The process of aesthetic perception: Based on Mullā Sadrā’s views
- Author:
- Mahdi Amini
- Level:
- Ph.D
- Subject(s):
- The Wisdom of Religious Arts
- Language:
- Farsi
- Faculty:
- Faculty of Religions
- Year:
- 2017
- Publisher:
- URD Press
- Supervisor(s):
- Mohammad Fanaei Eshkevari
- Advisor(s):
- Abdollah fathy
In this study I am trying to find the process of sensory perception of beauty and its philosophical pimplications. I intend to find how the actualized form of beauty in physical bodies can be perceived by human senses and how the human cognitive faculties encounter these forms and what implications follow. My approach in this study is descriptive-analytic. On the basis of clear postulations and principles using relevant keywords in the framework of Mulla Sadra’s philosophy. I refer to Mulla Sadra’s explicit and implicit words in this regard. I try to describe and analyze theme and relate them to Mulla Sadra’s general philosophical and theological principles in order to come to a conclusion that can be attributed to him.
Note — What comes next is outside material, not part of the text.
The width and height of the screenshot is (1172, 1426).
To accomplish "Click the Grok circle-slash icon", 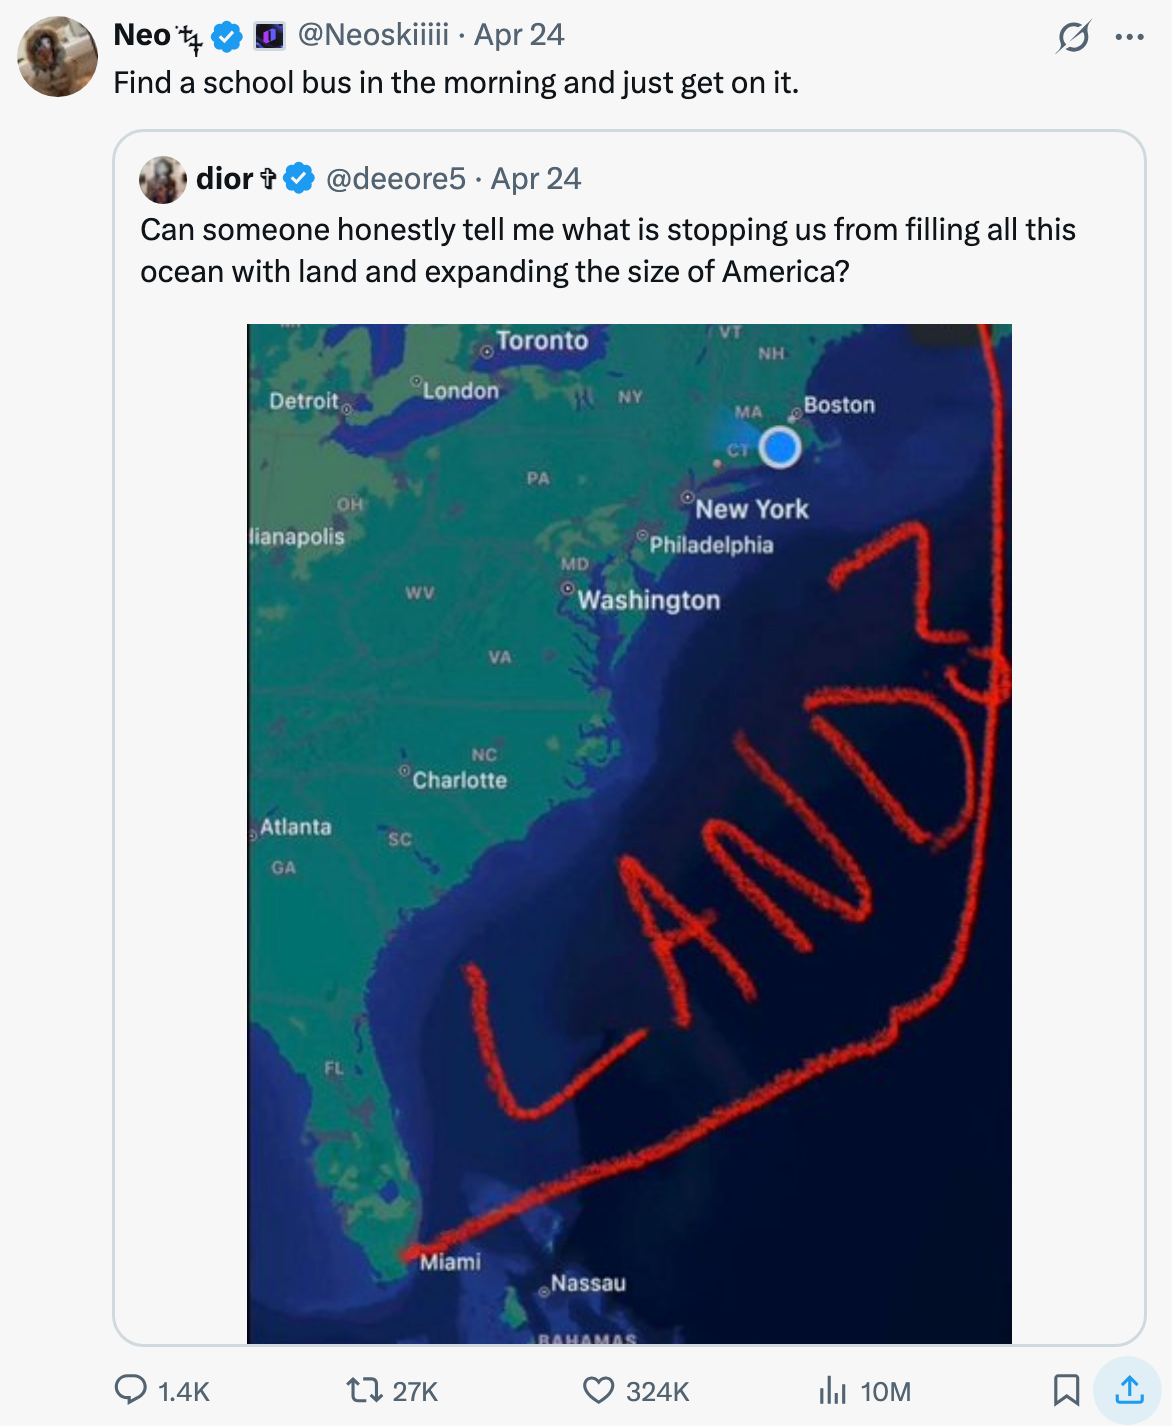I will point(1073,38).
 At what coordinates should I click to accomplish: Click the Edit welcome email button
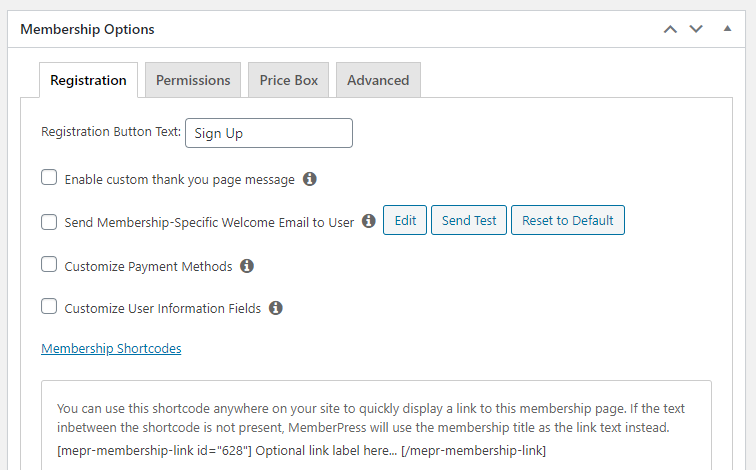[x=405, y=220]
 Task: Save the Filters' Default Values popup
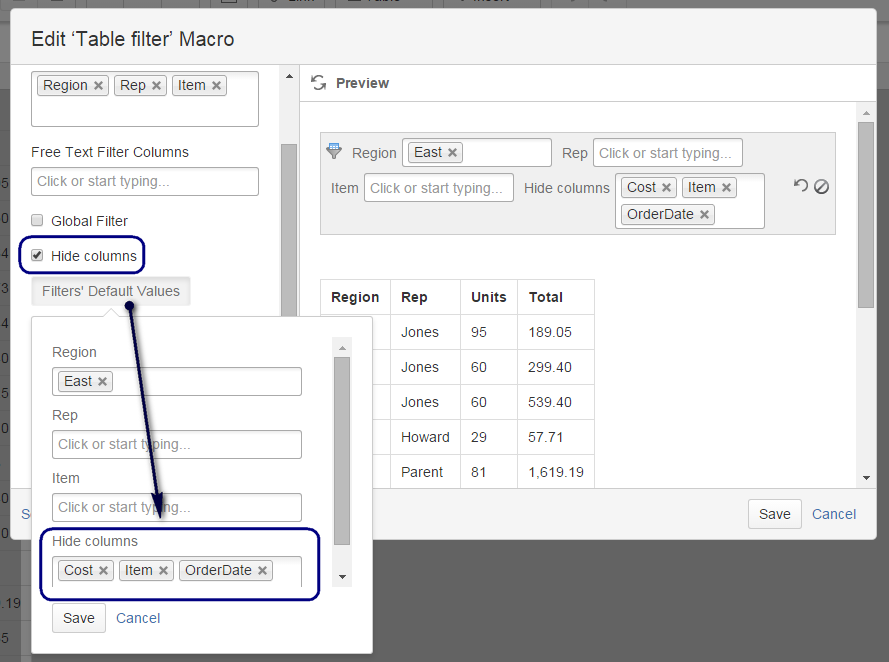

The issue in question is not merely a descriptive one, for Mulla Sadra has not explicitly dealt with the concept of beauty and its relation to existence. Moreover, he did not offer a systematic philosophical account of sensory perception. This and other challenges are difficulties of this study and its importance. The outcome of this research in the first chapter is that all degrees of beauty is interconnected to perfection and is from the category of existence. By using intellectual concepts we can find characteristics of beauty in all its various levels. In the second chapter describing and analyzing the principles of knowledge and components of sensory perception. I came to a clear vision of cooperation between cognitive faculties and their interaction with the soul and intellect. Based on these studies, in the final chapter Mulla Sadra’s view of sensory perception of beauty and its process is explained, some of the characteristics of concept of beauty and related concepts such as harmony are discussed, and the status of aesthetic statements and the nature of aesthetic pleasure are analyzed.